• _RECORD SET_
----------

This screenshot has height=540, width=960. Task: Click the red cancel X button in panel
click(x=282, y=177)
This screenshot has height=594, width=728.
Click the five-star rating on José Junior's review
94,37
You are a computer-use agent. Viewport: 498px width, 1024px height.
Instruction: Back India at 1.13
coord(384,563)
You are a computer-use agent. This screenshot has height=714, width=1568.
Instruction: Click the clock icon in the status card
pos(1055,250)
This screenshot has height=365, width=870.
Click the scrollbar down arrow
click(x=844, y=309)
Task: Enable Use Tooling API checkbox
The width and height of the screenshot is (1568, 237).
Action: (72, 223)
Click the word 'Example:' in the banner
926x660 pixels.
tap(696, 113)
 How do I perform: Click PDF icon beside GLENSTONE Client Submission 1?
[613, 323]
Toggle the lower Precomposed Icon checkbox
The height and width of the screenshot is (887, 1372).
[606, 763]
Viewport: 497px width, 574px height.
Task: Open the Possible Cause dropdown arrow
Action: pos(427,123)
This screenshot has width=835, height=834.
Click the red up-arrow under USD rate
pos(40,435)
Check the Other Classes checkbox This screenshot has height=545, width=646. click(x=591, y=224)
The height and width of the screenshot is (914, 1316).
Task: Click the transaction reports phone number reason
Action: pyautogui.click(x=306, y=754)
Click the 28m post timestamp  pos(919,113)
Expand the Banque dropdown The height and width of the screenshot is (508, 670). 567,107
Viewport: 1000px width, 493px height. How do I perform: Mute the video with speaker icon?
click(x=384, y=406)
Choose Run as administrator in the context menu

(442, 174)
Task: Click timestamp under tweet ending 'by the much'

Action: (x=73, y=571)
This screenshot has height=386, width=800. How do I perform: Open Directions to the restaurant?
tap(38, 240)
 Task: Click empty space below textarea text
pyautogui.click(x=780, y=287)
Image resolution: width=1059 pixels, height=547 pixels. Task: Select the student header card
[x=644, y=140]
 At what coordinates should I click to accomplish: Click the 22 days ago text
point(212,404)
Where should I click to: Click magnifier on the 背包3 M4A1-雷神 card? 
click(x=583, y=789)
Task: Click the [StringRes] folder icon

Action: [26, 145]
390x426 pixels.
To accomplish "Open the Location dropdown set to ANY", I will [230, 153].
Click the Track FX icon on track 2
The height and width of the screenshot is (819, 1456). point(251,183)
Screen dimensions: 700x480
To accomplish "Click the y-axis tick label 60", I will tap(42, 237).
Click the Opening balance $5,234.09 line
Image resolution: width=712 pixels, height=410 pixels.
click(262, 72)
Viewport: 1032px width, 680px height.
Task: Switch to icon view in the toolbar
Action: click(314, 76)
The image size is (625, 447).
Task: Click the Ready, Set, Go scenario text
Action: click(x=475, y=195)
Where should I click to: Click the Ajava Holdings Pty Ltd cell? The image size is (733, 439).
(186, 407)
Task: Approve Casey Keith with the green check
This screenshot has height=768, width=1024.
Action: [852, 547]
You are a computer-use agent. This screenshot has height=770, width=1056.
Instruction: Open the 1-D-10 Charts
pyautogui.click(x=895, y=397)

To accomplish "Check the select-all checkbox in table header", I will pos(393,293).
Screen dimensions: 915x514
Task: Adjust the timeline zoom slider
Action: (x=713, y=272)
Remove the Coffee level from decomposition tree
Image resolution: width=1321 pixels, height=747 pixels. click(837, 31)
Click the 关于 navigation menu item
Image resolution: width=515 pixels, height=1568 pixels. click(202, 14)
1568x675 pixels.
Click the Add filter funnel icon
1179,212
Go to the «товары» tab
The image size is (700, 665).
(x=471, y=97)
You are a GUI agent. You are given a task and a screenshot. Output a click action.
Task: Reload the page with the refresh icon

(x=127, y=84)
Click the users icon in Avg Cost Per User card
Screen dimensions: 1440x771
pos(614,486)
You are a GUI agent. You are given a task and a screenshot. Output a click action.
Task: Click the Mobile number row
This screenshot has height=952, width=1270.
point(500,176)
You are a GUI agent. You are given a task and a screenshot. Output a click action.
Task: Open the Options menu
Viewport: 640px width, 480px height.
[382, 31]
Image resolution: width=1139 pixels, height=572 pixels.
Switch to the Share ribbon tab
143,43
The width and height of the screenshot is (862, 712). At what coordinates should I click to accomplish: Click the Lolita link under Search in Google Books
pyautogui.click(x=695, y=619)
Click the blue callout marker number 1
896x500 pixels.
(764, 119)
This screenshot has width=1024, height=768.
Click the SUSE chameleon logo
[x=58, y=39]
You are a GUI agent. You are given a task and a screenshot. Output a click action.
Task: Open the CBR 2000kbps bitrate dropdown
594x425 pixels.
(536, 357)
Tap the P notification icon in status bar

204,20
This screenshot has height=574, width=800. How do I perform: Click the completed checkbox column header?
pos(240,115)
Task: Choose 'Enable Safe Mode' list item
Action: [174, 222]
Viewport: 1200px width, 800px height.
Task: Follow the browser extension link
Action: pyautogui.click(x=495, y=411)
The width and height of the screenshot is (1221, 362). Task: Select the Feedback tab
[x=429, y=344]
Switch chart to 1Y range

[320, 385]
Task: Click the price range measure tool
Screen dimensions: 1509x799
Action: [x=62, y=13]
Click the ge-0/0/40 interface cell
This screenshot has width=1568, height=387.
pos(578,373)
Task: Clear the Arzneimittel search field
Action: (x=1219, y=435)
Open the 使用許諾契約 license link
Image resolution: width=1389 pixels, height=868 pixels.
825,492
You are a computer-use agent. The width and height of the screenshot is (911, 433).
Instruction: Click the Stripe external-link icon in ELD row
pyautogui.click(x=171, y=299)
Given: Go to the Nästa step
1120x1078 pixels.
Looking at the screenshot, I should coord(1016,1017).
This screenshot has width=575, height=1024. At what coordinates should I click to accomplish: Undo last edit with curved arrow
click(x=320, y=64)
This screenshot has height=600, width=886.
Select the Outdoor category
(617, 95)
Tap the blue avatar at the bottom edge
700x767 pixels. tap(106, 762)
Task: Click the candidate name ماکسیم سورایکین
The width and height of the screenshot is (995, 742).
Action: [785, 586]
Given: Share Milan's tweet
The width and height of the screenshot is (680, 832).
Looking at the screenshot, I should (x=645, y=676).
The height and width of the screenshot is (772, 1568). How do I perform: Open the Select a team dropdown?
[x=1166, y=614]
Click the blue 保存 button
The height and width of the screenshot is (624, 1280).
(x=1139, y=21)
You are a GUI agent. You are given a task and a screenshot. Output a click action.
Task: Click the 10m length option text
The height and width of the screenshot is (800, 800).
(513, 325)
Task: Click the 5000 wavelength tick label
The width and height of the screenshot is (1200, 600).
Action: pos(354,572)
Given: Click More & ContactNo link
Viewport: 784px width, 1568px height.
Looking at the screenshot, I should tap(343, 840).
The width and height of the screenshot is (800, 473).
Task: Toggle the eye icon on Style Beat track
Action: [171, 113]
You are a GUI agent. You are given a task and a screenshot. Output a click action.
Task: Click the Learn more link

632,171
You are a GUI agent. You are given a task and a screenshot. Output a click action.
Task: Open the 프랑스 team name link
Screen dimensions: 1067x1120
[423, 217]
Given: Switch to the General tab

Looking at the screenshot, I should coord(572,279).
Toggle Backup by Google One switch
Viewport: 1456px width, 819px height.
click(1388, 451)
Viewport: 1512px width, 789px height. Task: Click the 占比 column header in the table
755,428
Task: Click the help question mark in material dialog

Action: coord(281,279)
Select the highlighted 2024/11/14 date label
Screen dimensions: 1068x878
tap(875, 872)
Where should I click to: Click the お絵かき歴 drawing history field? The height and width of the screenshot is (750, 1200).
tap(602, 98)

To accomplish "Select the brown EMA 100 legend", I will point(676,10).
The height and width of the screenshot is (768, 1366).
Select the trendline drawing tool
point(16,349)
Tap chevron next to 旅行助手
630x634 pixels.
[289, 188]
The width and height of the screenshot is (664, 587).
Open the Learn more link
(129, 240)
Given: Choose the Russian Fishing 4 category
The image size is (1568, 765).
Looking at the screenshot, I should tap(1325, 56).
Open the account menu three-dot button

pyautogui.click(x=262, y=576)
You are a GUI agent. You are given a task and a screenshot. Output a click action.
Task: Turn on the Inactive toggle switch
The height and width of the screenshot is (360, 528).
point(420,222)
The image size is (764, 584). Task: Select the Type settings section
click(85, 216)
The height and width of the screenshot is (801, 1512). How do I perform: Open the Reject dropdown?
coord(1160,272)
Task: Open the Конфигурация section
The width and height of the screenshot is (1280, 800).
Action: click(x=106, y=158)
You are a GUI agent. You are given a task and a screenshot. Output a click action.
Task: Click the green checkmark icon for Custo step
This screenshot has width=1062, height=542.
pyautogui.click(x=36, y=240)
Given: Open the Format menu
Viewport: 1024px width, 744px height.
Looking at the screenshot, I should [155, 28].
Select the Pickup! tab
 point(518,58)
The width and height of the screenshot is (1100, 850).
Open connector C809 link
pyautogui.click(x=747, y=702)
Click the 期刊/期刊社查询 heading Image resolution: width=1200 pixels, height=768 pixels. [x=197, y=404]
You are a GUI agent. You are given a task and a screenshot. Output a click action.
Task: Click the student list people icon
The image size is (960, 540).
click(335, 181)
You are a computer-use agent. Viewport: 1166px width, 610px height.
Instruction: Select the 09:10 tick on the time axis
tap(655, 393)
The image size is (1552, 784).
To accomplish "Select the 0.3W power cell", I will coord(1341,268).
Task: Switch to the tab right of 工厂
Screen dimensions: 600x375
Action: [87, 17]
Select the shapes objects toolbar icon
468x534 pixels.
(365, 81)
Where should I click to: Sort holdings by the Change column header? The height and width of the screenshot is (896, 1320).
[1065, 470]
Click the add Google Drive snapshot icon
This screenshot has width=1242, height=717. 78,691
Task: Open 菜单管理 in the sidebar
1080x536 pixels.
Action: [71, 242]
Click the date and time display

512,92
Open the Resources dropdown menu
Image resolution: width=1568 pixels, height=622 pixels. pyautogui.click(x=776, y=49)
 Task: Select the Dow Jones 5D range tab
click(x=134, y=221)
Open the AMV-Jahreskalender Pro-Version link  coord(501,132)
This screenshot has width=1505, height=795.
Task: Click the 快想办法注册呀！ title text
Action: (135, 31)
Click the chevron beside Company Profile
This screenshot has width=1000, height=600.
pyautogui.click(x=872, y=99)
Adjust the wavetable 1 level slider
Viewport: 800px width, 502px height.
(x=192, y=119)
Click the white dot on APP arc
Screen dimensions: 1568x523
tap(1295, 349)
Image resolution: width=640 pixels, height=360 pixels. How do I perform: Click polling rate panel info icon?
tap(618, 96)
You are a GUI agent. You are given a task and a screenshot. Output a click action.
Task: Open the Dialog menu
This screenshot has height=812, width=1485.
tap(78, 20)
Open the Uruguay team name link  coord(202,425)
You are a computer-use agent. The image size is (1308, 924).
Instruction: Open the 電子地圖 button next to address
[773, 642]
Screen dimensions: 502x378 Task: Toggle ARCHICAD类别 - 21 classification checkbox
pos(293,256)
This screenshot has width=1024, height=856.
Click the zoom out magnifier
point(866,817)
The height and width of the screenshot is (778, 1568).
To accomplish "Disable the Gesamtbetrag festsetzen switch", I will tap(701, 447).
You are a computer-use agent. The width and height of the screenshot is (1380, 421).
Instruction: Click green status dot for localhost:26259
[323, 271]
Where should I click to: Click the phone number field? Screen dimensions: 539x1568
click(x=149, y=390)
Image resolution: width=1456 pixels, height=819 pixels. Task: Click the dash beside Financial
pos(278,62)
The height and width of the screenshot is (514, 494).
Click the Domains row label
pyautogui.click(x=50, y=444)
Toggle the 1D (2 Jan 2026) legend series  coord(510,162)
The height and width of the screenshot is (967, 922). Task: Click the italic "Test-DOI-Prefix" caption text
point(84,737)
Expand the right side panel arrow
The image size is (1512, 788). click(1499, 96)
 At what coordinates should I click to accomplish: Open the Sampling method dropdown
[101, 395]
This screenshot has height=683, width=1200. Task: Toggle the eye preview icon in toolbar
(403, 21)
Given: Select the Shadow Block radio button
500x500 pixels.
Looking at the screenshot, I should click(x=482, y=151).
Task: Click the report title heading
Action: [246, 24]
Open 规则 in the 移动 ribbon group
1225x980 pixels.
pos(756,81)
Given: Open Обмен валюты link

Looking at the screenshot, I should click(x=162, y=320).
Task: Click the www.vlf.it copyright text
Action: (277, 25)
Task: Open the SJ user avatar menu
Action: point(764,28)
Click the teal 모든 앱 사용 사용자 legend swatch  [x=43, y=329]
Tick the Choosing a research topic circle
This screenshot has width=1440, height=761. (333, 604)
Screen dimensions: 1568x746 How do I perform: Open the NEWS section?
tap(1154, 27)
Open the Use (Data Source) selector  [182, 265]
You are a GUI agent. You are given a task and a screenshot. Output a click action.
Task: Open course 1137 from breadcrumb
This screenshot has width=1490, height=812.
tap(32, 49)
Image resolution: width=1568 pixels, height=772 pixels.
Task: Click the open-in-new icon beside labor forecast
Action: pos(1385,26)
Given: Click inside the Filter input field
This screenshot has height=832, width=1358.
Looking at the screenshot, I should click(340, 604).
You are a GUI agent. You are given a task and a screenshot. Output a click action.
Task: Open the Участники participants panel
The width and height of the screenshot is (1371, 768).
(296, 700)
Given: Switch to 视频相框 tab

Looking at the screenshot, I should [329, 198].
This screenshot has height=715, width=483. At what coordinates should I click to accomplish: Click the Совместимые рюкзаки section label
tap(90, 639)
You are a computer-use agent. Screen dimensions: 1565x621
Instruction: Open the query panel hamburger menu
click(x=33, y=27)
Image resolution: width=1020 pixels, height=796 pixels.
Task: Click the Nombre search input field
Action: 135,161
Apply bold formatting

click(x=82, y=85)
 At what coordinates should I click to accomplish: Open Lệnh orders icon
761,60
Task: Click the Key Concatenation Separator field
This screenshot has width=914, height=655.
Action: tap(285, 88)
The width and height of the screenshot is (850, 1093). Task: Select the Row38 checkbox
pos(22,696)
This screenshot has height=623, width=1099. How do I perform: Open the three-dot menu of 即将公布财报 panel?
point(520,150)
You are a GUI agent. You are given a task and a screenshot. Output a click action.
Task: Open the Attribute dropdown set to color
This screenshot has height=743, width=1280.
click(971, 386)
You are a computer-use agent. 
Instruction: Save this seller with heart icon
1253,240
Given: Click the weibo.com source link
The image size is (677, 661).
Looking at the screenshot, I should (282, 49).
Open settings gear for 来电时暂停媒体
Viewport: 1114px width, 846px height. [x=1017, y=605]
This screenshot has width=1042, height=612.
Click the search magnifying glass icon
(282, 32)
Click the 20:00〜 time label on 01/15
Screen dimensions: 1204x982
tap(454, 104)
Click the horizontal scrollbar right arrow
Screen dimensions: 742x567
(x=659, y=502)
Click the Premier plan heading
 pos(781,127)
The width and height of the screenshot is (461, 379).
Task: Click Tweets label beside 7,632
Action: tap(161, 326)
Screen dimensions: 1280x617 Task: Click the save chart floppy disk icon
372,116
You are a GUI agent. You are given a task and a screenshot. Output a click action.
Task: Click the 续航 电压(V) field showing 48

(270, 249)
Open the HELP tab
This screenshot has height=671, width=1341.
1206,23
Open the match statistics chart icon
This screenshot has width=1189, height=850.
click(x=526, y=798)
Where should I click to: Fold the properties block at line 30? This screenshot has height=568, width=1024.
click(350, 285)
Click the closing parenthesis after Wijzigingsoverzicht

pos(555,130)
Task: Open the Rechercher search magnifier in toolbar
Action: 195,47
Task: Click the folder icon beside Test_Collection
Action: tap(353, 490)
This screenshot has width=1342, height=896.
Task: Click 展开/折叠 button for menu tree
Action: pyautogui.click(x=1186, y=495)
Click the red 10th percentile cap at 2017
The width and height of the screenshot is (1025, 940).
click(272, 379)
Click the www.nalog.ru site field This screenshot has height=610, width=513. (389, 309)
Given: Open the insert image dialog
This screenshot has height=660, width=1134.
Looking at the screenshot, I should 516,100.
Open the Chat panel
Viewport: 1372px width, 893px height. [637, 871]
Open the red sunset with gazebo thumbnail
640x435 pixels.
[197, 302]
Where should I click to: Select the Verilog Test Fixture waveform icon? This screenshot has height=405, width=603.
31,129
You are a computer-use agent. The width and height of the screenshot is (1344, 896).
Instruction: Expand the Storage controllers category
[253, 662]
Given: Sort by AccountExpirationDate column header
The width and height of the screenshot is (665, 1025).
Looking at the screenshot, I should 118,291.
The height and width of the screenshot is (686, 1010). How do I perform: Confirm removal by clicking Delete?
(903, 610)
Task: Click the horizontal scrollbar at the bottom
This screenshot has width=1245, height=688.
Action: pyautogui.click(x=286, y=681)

----------

• _PROBLEM_
Where in the records does the word "step" appear? Copy each line that holds it.

• _RESULT OF THE EXERCISE_
Given: Go to the Nästa step
Task: Click the green checkmark icon for Custo step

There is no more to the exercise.